»Jawohl, Owen.«
»Und dann?« wollte Hazel wissen, während sie ihm in den Hauptraum folgte.
Owen zuckte die Schultern. »Ich hatte eigentlich gehofft, daß Ihr einige Ideen habt. Ich bin nämlich neu im Ganovengeschäft. Wohin können wir gehen, wo ich in Sicherheit bin vor der Sorte Leute, die mich verfolgen? Und bevor Ihr etwas sagt
– nein, ich bin nicht daran interessiert, mich irgendeiner Rebellengruppe anzuschließen, die gegen das Imperium kämpft.
Ich stehe dem Eisernen Thron und dem Imperium noch immer loyal gegenüber, wenn auch nicht der Imperatorin.«
»Nett gesagt«, fiel Ozymandius ein.
»Es gibt nur einen Ort, zu dem wir gehen können«, erwiderte Hazel. » Nebelwelt.

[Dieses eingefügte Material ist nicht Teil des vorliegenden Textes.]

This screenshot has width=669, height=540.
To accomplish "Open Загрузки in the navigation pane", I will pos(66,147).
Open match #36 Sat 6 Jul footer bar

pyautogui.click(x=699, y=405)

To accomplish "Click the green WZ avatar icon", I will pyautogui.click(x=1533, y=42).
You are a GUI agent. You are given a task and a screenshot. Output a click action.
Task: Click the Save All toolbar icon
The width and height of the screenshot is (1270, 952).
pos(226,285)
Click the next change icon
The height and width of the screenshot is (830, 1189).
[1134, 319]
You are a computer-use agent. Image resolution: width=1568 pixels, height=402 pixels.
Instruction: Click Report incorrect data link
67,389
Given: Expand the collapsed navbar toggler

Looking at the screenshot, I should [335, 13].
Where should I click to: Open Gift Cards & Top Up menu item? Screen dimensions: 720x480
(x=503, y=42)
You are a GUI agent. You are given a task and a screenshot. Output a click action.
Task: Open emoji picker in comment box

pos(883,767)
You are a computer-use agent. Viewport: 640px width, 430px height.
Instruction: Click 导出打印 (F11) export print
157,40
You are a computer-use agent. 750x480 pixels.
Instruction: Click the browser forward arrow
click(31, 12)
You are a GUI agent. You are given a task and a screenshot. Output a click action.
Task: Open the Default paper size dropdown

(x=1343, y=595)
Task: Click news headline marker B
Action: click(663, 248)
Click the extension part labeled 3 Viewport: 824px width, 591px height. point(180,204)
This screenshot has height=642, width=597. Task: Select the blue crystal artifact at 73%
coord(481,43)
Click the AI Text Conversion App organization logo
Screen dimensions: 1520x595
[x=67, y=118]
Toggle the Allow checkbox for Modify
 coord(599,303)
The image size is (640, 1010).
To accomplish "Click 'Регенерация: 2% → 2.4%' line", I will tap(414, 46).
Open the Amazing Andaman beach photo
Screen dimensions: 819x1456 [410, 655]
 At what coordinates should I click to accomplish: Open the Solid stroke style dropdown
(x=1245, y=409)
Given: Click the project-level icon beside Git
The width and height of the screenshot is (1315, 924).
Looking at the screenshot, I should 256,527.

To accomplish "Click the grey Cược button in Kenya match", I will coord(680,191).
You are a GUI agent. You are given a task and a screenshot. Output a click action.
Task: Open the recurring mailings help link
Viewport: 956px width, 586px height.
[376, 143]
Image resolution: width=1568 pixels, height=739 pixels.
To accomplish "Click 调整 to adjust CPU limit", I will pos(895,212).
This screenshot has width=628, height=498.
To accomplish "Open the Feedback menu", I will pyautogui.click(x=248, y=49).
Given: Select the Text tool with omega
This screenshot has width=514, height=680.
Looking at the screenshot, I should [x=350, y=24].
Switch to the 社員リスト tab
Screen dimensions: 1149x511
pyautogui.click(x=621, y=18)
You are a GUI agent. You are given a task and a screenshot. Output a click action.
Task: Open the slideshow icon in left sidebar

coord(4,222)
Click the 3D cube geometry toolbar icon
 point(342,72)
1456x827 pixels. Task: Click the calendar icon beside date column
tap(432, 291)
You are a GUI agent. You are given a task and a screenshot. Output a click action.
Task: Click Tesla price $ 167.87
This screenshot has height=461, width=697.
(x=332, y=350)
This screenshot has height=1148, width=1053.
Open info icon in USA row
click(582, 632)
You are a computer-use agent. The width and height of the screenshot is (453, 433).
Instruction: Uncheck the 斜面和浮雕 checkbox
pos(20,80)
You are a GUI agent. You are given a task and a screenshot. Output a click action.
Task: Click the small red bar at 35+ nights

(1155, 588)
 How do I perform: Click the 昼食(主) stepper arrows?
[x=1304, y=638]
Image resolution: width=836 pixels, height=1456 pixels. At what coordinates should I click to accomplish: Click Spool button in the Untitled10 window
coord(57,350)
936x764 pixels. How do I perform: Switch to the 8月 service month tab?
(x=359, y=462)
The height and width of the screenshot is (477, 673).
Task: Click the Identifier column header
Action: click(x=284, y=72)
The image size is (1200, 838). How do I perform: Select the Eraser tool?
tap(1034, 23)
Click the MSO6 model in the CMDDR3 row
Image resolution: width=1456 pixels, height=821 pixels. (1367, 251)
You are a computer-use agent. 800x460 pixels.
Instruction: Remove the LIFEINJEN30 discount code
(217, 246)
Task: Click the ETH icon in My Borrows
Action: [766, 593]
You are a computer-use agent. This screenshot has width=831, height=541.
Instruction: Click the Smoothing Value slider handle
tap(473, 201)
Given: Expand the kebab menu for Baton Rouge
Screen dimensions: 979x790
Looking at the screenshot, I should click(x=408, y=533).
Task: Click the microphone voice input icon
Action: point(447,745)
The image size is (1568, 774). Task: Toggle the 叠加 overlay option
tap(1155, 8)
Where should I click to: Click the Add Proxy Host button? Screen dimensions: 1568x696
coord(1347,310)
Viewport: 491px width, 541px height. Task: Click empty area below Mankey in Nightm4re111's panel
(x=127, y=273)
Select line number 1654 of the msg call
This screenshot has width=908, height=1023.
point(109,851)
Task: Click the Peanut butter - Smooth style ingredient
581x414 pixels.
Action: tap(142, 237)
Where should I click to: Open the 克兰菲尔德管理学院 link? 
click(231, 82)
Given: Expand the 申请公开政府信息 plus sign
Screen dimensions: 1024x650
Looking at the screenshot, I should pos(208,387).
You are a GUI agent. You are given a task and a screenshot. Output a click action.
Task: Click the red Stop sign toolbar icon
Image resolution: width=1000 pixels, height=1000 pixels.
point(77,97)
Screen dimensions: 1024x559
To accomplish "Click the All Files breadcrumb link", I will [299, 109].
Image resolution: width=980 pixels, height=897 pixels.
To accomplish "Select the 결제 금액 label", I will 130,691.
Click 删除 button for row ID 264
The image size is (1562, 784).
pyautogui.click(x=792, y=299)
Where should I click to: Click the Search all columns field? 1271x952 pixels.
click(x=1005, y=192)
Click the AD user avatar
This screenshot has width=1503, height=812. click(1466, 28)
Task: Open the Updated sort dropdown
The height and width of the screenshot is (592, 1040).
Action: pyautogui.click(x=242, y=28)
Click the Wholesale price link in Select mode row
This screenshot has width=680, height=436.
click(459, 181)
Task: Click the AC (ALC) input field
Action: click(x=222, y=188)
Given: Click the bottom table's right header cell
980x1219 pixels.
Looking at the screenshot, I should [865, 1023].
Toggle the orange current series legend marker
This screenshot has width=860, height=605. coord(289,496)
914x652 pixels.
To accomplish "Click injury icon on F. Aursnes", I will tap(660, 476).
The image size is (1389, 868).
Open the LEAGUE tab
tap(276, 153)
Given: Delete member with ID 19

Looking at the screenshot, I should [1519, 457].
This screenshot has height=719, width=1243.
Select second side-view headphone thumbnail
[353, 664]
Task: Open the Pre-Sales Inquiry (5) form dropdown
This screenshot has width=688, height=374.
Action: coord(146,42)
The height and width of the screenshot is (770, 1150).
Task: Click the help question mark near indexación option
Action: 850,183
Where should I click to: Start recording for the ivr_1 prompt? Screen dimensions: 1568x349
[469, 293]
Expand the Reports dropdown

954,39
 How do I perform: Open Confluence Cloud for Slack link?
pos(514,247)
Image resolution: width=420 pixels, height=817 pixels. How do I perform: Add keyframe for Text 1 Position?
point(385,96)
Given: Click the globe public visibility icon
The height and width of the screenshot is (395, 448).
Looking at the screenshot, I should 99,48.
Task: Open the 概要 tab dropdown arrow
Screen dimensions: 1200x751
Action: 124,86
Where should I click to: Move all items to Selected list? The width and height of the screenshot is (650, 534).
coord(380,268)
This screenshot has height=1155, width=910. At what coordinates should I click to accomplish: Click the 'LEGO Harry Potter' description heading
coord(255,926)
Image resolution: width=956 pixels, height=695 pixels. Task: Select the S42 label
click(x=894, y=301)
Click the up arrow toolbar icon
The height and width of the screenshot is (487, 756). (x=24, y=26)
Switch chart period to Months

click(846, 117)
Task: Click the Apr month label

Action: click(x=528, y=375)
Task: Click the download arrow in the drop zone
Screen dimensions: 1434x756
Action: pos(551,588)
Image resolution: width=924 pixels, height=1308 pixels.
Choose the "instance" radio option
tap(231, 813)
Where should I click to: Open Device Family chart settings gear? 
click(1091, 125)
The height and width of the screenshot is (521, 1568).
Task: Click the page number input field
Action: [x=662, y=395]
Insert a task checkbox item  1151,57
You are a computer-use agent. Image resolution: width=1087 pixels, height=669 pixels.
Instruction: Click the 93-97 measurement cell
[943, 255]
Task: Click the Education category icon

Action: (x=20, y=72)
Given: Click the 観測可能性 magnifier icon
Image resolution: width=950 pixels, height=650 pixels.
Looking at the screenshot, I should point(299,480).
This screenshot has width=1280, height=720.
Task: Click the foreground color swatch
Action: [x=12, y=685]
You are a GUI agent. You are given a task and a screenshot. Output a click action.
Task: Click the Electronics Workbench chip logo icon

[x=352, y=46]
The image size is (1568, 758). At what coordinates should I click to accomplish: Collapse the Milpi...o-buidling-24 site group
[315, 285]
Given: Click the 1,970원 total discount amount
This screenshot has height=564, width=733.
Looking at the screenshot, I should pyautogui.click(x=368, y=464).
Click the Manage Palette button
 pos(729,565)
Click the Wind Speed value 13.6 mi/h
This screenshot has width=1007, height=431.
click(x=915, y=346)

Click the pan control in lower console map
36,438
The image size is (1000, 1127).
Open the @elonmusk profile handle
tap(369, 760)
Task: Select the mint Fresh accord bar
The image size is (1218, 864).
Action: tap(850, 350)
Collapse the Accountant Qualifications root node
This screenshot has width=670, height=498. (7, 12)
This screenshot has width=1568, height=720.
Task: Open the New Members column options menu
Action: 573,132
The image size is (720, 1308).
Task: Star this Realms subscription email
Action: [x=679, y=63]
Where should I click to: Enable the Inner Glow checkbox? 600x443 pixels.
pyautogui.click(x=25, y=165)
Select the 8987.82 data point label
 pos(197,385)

Der Rebellenplanet. Aber das ist eine Einbahnstraße. Du bist in Sicherheit, aber niemand verläßt den Planeten jemals wieder.«
» Nebelwelt. Ich hätte es wissen müssen«, murmelte Owen vor sich hin. Hazel blickte ihn fragend an, doch er schüttelte den Kopf. »Fragt mich nicht. Also gut. Da uns nichts Besseres einfällt, gehen wir halt nach Nebelwelt. Oz, setz die Koordinaten. Laß mich wissen, wenn wir bereit sind zum Sprung.«
»Jawohl, Owen. Wir haben soeben den Orbit erreicht.«
»Was? Schon?« fragte Hazel verblüfft. »Ich habe nicht einmal gewußt, daß wir gestartet sind!«
»Habe ich Euch nicht gesagt, daß diese Jacht etwas Besonderes ist?« fragte Owen selbstgefällig. »Oz, zeig uns auf dem Hauptschirm, was draußen los ist.«
Eine der Wände verwandelte sich in einen Bildschirm und zeigte weit unten Virimonde sowie einen Imperialen Sternenkreuzer, der geradewegs auf sie zukam. Während sie noch hinblickten, fiel hinter dem ersten Schiff ein zweites aus dem Hyperraum.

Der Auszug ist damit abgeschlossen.